Se ha pasado el día llorando y sin poder dejar de darle vueltas al temita. Sobre todo después de la revelación de la mañana y esta noche pasó lo siguiente:
—Mamá, tú eres la persona en la que más confío… y claro… no me habías dicho la verdad… Me pregunto si no solo me engañabas con lo de fumar.
—Leire, entiende que todo lo hago por el bien de ustedes. No quería engañarles pero tampoco quería que supieran la verdad.
—Ya, pero hay niñas en clase que dicen que sus padres les han dicho que son ellos, ¡hasta el que el año pasado era nuestro profesor se los ha dicho!
—Leire, yo sigo creyendo en la magia. Yo solo sé, que pongo los zapatos por la noche y al día siguiente hay regalos. Lo importante de la navidad es la ilusión: estar en familia, cantar villancicos, creer.
—¿No me engañas, verdad?
—¿Quieres saberlo de verdad? Piénsalo. No te pasará como con el tabaco que creías saberlo pero no estabas segura y preferías seguir quedándote con la duda.
—No me digas eso —cogió a un papa noél de plástico para abrazarlo durante el llanto.
—Prométeme que tú no nos pones los regalos.
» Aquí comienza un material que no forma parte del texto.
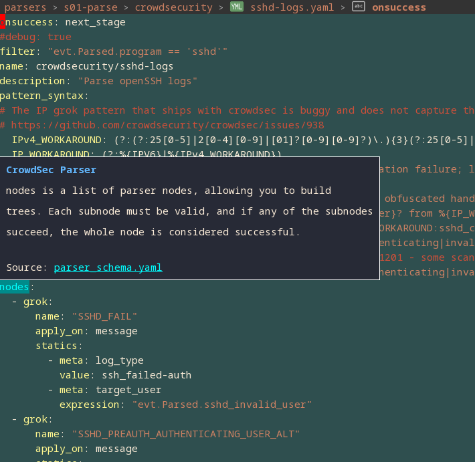The width and height of the screenshot is (475, 462).
Task: Click the CrowdSec Parser hover title
Action: pos(51,170)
—No te lo puedo prometer. Tú quieres seguir creyendo, es mejor que no preguntes lo que en realidad no quieres saber.
—Eso es que sí, esto es horrible, es lo peor que me ha pasado nunca.
—Leire, yo aún recuerdo el nombre de la niña que me lo dijo cuando era pequeña. Todos hemos pasado por lo que tú. Mil preguntas. Sospechar pero no querer saber la verdad. No pierdas la ilusión. No preguntes si no estás preparada para la respuesta. Y sobre todo, no seas nunca como esas niñas que se han empeñado en que perdieras la fe. Tienes que proteger la ilusión de los demás: de tu hermana, de Lía, de Alejandro.
—Es horrible, es horrible, tengo que irme a llorar, necesito llorar.
—Llora, cariño. Yo estaré aquí si me necesitas y siempre será así.
Al rato volvió.
—Es verdad, mamá, aunque no puedo dejar de pensar en ello prefiero no saberlo.
Una respuesta a “SOSPECHOSA NÚMERO UNO O ESAS PREGUNTAS DIFÍCILES”
Sí, Leire, una sabia decisión: no preguntar lo que no se quiere saber… ¡Feliz Navidad!